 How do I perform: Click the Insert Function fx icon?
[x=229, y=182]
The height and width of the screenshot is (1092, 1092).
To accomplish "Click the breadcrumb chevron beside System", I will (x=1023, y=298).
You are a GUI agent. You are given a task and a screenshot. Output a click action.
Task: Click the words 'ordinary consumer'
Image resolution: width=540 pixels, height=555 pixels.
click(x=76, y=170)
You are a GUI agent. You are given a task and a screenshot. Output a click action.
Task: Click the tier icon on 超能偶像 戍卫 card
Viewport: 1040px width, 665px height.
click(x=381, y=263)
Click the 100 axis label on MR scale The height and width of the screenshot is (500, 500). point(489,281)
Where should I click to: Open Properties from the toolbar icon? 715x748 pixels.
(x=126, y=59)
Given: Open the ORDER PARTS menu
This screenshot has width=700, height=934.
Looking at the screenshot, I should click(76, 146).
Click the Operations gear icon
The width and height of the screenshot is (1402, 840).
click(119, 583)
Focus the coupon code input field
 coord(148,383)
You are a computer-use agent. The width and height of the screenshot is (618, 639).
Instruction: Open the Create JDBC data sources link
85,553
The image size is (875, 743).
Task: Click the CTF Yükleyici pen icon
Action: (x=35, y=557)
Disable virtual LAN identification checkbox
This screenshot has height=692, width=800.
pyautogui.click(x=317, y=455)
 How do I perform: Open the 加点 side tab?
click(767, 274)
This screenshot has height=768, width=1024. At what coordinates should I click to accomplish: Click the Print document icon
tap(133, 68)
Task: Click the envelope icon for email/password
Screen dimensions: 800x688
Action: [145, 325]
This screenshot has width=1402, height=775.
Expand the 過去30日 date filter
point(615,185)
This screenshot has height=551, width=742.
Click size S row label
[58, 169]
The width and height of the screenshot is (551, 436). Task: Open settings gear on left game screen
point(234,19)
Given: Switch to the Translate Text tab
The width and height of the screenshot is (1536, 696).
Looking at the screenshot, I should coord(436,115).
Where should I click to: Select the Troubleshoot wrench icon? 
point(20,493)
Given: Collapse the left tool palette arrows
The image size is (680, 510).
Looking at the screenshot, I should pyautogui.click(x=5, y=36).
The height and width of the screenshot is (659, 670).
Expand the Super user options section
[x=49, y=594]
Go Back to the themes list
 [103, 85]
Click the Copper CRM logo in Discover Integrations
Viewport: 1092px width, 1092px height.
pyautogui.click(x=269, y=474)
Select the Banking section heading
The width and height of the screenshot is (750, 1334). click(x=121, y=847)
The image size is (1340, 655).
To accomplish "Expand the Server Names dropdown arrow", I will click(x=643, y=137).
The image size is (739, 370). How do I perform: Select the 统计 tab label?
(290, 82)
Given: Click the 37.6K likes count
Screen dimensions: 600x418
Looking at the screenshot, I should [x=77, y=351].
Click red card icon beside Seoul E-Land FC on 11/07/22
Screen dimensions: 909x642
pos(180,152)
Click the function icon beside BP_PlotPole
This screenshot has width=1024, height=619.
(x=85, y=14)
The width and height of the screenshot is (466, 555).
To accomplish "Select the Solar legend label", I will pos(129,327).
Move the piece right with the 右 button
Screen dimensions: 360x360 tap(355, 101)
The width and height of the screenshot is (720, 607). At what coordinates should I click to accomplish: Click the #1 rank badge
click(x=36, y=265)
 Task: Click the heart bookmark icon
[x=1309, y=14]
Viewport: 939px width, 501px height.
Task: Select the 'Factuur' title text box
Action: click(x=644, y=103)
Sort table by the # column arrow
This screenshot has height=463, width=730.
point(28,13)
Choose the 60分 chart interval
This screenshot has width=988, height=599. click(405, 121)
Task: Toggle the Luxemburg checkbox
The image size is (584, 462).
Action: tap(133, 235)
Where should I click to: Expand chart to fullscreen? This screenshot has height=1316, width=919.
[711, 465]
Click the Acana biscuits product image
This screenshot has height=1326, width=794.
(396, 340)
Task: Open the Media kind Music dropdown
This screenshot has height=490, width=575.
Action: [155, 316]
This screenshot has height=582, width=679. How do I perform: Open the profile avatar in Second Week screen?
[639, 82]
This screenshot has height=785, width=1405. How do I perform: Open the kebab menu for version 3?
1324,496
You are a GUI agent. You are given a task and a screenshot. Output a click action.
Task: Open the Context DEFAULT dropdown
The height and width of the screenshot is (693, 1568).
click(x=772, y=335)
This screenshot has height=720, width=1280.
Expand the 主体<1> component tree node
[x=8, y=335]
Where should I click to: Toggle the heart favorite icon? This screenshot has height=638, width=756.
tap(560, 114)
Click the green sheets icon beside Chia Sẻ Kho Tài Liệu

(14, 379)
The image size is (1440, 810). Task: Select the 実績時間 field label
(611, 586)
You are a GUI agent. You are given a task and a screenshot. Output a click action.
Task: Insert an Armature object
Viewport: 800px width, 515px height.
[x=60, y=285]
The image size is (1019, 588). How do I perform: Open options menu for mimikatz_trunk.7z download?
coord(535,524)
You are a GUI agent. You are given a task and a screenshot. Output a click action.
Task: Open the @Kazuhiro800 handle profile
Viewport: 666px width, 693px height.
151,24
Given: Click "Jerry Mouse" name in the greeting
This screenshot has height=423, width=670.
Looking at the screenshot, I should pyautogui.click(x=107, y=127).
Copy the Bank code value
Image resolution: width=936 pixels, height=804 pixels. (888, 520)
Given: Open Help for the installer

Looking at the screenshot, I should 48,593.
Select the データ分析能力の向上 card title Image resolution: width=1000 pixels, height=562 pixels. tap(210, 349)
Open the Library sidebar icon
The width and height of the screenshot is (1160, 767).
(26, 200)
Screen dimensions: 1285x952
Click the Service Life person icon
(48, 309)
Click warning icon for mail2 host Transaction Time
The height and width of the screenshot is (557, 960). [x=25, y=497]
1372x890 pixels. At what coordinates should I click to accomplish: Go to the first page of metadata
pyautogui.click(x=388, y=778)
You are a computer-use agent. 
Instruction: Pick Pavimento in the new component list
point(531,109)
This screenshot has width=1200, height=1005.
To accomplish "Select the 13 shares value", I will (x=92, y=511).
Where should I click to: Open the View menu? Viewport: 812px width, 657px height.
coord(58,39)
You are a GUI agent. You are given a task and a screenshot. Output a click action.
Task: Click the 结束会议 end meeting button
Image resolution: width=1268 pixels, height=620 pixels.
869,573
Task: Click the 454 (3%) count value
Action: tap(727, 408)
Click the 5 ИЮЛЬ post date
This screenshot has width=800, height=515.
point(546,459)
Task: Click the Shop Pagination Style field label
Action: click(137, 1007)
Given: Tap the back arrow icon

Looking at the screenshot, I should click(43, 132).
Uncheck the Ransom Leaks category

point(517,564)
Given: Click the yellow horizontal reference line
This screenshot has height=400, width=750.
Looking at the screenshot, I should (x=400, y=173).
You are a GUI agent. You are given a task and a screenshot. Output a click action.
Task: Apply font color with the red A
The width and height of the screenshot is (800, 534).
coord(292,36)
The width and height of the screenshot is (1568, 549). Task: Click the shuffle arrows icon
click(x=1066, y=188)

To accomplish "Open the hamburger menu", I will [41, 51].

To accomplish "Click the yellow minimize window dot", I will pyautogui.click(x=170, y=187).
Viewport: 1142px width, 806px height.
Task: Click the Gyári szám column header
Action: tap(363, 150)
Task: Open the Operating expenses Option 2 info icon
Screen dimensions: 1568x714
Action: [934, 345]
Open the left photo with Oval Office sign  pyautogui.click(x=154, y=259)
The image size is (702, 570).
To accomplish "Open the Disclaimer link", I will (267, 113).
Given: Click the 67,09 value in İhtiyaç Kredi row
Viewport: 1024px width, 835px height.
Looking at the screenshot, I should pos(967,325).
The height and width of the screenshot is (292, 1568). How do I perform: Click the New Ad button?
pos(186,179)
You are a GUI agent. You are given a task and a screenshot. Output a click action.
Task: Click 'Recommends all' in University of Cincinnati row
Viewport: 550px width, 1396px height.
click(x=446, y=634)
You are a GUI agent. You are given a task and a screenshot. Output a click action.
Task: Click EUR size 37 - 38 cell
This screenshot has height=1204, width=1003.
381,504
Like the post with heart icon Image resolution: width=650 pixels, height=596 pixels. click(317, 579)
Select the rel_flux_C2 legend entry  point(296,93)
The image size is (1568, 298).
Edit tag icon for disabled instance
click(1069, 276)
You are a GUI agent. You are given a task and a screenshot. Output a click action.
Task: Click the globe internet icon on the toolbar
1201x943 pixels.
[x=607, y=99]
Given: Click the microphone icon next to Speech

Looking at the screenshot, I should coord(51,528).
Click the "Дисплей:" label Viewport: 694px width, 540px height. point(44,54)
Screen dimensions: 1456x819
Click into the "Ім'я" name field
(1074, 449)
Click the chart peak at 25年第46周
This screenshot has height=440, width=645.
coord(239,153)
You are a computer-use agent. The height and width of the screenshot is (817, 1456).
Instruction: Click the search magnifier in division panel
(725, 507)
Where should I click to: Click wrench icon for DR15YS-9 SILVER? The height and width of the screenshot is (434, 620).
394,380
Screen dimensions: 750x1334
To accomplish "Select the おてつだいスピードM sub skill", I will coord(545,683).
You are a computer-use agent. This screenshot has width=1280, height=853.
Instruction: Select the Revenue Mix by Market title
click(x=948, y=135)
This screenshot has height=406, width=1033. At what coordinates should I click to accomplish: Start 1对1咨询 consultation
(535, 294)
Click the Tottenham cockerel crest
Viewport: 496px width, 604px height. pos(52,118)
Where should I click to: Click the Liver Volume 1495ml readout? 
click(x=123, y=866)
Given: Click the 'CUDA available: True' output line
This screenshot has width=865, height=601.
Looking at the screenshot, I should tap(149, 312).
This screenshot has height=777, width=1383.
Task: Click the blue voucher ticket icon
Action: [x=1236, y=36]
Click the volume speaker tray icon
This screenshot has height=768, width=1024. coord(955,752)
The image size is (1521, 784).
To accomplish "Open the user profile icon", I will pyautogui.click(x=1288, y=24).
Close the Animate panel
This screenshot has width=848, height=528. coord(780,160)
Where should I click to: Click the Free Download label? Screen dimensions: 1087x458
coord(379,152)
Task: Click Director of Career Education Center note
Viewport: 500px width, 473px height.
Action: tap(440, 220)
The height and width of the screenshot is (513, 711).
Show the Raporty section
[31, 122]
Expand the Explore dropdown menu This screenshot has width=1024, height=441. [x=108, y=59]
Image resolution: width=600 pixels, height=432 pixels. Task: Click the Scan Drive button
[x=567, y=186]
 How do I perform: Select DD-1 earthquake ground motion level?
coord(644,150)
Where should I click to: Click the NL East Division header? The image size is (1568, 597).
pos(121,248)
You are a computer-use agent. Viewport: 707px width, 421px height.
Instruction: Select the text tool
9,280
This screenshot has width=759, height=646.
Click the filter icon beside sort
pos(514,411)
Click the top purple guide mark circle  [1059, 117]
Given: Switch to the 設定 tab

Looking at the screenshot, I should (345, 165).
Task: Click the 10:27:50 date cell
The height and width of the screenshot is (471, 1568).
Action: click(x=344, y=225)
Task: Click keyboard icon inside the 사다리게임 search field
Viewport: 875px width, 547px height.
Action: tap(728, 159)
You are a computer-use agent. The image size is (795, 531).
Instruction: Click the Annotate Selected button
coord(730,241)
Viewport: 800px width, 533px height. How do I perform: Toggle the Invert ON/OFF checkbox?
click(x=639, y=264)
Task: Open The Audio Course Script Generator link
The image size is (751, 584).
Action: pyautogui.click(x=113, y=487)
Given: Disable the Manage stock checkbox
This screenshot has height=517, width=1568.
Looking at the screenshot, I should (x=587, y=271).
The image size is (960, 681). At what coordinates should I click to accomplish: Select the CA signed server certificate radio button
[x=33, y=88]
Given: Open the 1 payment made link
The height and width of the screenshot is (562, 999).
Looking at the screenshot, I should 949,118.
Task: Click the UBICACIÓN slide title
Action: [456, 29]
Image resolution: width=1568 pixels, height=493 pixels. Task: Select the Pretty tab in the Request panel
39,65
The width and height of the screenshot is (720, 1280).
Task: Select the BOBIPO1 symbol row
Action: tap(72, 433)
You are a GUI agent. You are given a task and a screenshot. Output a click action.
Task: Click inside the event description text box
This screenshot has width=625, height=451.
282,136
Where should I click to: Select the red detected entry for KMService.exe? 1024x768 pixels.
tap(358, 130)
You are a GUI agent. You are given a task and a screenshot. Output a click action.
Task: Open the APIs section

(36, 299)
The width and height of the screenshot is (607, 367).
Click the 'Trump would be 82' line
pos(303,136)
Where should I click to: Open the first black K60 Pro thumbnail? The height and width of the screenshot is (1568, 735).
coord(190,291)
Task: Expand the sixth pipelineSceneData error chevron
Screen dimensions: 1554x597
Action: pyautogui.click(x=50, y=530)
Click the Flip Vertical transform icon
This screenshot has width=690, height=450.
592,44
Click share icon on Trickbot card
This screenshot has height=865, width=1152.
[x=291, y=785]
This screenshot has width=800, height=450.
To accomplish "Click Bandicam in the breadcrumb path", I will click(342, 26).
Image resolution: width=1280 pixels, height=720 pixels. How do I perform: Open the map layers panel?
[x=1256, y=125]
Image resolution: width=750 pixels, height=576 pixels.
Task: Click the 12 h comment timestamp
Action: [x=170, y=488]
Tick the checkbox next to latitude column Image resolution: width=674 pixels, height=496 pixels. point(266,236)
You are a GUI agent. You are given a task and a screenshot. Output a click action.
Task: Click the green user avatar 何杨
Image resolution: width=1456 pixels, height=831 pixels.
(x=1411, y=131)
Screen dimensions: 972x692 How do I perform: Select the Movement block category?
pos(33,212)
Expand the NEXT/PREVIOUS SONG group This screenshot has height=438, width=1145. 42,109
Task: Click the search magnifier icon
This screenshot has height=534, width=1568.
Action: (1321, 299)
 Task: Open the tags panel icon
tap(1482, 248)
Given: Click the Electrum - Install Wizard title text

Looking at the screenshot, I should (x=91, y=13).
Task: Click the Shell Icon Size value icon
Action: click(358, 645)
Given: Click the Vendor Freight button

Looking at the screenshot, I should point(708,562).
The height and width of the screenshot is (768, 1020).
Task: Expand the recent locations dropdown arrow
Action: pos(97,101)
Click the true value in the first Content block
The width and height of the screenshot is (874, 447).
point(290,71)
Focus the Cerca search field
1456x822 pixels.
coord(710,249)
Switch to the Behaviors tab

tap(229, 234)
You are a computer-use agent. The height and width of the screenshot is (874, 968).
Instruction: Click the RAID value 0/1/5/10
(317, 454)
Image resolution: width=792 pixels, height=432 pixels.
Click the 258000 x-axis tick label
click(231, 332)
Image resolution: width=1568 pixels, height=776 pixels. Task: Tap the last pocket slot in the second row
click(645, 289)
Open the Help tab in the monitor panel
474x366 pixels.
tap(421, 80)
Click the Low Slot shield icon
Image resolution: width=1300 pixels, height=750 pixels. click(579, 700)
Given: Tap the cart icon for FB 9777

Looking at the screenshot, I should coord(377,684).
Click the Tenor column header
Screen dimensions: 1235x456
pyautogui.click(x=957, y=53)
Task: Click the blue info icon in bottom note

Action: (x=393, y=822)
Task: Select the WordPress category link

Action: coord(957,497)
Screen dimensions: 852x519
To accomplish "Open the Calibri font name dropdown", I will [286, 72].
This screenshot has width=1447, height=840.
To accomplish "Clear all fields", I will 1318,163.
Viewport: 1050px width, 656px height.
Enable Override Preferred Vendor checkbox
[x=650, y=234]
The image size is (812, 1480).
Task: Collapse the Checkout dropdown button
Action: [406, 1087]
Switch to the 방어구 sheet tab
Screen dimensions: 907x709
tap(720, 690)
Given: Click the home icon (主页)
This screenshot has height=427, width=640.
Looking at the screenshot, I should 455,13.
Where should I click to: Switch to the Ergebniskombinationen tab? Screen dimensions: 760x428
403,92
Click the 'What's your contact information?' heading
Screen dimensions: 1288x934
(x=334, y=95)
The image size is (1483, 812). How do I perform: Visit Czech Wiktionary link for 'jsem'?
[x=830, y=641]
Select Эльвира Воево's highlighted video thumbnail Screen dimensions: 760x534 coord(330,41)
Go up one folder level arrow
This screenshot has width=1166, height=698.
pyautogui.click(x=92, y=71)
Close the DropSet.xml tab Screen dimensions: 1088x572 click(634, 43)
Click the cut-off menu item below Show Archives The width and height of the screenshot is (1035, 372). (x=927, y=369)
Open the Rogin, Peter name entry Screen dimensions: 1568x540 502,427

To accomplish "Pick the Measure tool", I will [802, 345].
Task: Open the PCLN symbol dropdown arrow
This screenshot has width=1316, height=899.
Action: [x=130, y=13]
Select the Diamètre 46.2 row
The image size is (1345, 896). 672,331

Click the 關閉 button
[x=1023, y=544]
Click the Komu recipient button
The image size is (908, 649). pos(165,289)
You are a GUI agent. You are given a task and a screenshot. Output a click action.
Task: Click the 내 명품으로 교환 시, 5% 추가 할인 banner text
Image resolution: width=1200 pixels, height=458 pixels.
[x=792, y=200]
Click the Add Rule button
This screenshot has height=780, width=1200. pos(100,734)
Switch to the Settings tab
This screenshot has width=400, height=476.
══════
• **Aim of the task**
Which lines above hold the string "computer"? Copy every one of them.

• **Written answer**
You are a computer-use agent. The width and height of the screenshot is (618, 639).
You are a computer-use agent. 
You are a computer-use agent. The height and width of the screenshot is (817, 1456).
You are a computer-use agent. This screenshot has width=1280, height=853.
You are a computer-use agent. Viewport: 707px width, 421px height.
You are a computer-use agent. The image size is (795, 531).
You are a computer-use agent. The height and width of the screenshot is (874, 968).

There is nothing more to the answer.